_WORK TO COMPLETE:_
Pictures excluded, retype the lines from the one containing "Given: Expand the Status dropdown" through the last line of the data below, both included.

_RECORDS FOR THIS TASK:_
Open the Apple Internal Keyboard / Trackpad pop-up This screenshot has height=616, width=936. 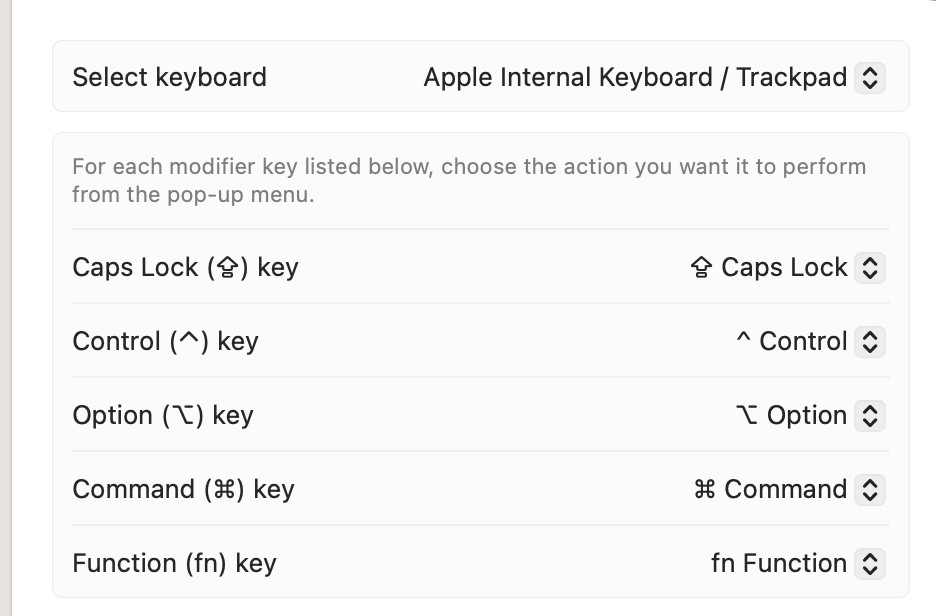click(x=635, y=78)
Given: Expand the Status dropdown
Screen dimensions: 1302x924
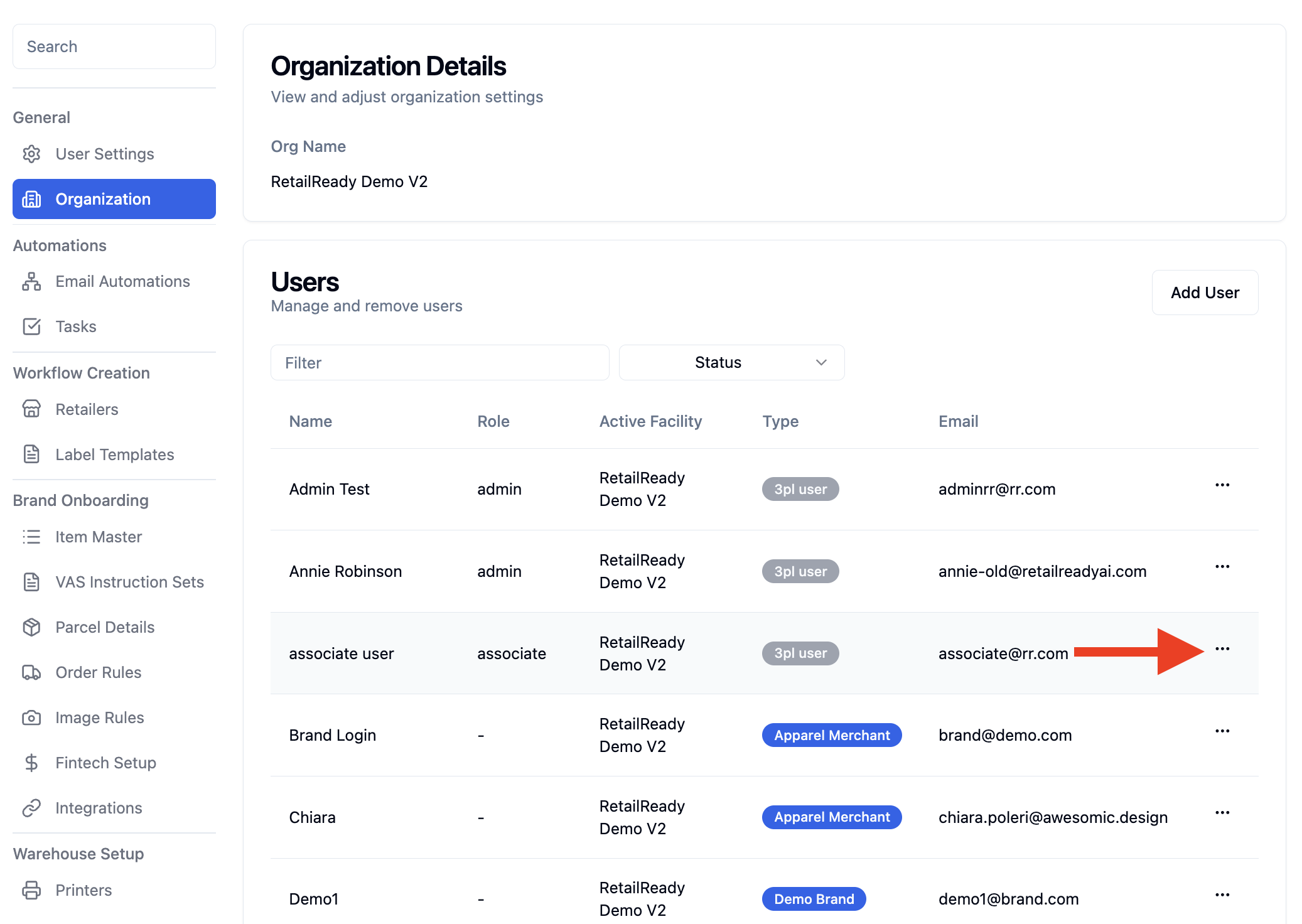Looking at the screenshot, I should click(731, 362).
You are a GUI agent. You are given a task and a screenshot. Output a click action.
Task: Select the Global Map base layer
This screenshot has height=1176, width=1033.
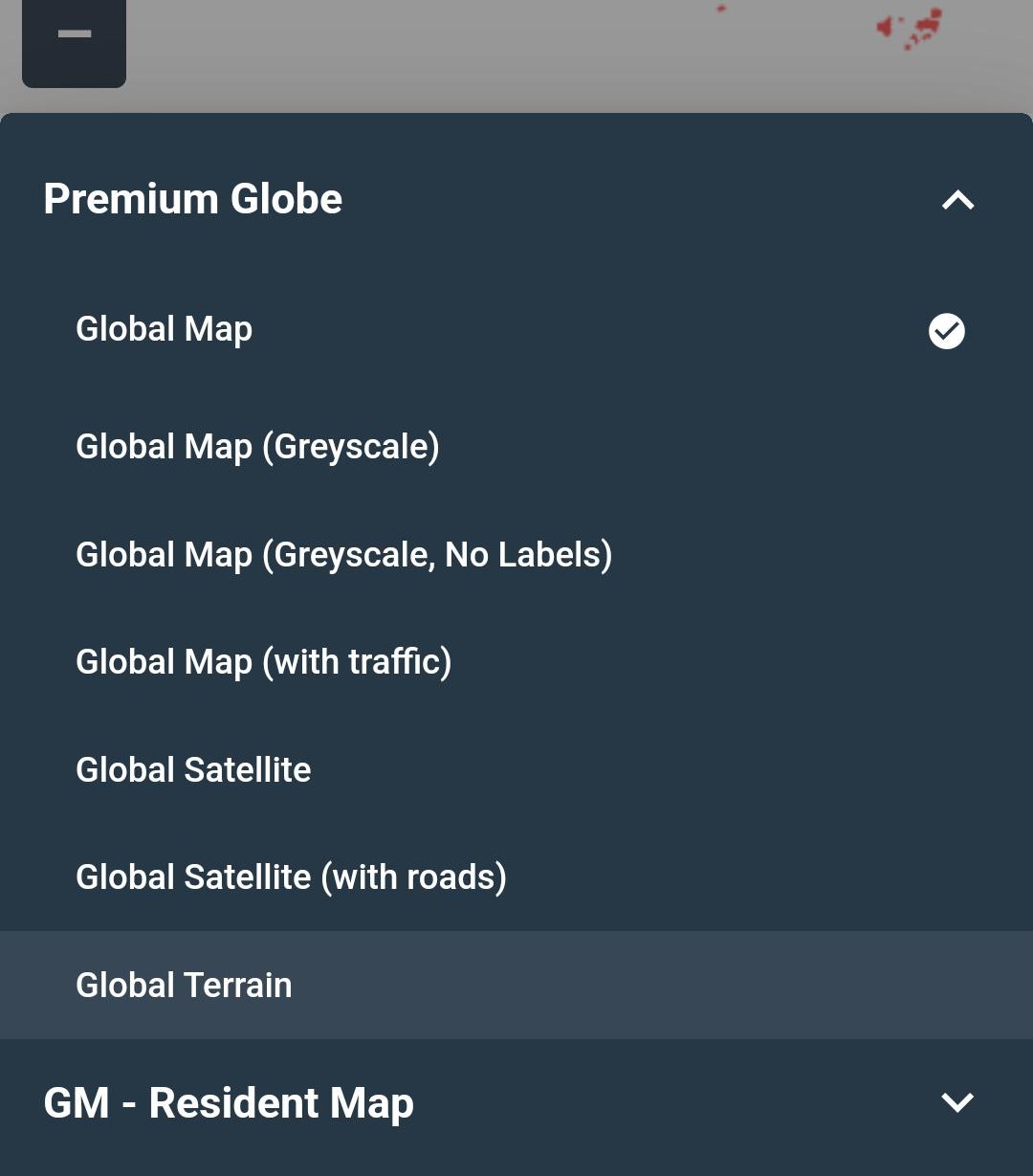(516, 330)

_SOLUTION BELOW:_
Given: Expand the Status dropdown
Screen dimensions: 1302x924
Looking at the screenshot, I should click(731, 362).
You are a GUI agent. You are given a task and a screenshot. Output a click action.
Task: Select the Global Map base layer
This screenshot has height=1176, width=1033.
(516, 330)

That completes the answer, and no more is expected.